(A run of records)
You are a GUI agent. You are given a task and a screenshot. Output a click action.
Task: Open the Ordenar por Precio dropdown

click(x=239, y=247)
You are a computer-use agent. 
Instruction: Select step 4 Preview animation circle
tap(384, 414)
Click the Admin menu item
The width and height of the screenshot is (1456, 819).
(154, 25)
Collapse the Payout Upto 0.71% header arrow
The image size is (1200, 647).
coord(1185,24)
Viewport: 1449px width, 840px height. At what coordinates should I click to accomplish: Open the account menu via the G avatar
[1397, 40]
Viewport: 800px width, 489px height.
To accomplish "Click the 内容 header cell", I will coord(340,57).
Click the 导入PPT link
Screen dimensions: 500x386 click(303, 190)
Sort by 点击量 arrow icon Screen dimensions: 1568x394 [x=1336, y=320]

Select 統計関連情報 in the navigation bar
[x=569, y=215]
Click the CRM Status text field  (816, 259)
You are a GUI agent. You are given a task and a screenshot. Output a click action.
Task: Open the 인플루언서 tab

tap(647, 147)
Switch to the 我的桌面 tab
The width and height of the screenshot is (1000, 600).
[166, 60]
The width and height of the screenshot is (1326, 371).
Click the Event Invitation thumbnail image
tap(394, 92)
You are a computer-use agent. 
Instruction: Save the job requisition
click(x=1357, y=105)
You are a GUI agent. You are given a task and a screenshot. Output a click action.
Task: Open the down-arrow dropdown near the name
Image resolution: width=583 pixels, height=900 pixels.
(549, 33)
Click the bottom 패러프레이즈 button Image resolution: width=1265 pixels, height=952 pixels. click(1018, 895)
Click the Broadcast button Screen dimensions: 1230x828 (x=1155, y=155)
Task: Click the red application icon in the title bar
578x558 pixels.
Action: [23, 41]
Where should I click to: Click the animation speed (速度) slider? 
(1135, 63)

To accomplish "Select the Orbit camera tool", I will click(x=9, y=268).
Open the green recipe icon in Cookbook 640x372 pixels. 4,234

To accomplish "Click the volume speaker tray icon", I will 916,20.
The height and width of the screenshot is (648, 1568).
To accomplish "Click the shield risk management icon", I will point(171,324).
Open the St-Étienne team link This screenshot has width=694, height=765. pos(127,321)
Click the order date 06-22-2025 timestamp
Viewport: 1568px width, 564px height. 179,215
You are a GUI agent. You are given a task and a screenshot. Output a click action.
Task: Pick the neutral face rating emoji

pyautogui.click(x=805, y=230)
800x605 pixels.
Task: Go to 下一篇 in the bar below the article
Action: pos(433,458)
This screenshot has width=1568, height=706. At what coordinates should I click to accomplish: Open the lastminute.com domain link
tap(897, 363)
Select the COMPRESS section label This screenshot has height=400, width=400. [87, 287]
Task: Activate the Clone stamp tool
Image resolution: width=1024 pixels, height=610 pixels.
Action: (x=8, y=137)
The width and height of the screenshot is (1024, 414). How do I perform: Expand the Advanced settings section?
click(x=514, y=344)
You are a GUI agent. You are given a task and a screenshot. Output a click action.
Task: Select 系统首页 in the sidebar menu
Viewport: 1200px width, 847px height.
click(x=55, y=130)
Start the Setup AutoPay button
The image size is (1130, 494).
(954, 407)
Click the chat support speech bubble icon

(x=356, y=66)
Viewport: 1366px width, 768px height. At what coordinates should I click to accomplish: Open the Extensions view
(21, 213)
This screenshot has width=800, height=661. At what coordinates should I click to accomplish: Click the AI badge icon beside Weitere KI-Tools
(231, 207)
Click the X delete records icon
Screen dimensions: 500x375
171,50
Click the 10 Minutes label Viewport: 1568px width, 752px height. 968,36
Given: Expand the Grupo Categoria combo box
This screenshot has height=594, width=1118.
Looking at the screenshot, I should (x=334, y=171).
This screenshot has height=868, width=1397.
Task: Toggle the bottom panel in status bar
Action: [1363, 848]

• Written problem: Set down the stretch of the material from the line containing "The width and height of the screenshot is (1024, 414)." through the end of the material, reproducing those lines exactly.

• Result below:
The width and height of the screenshot is (1024, 414). How do I perform: Expand the Advanced settings section?
click(x=514, y=344)
You are a GUI agent. You are given a task and a screenshot. Output a click action.
Task: Select 系统首页 in the sidebar menu
Viewport: 1200px width, 847px height.
click(x=55, y=130)
Start the Setup AutoPay button
The image size is (1130, 494).
(954, 407)
Click the chat support speech bubble icon

(x=356, y=66)
Viewport: 1366px width, 768px height. At what coordinates should I click to accomplish: Open the Extensions view
(21, 213)
This screenshot has width=800, height=661. At what coordinates should I click to accomplish: Click the AI badge icon beside Weitere KI-Tools
(231, 207)
Click the X delete records icon
Screen dimensions: 500x375
171,50
Click the 10 Minutes label Viewport: 1568px width, 752px height. 968,36
Given: Expand the Grupo Categoria combo box
This screenshot has height=594, width=1118.
Looking at the screenshot, I should (x=334, y=171).
This screenshot has height=868, width=1397.
Task: Toggle the bottom panel in status bar
Action: [1363, 848]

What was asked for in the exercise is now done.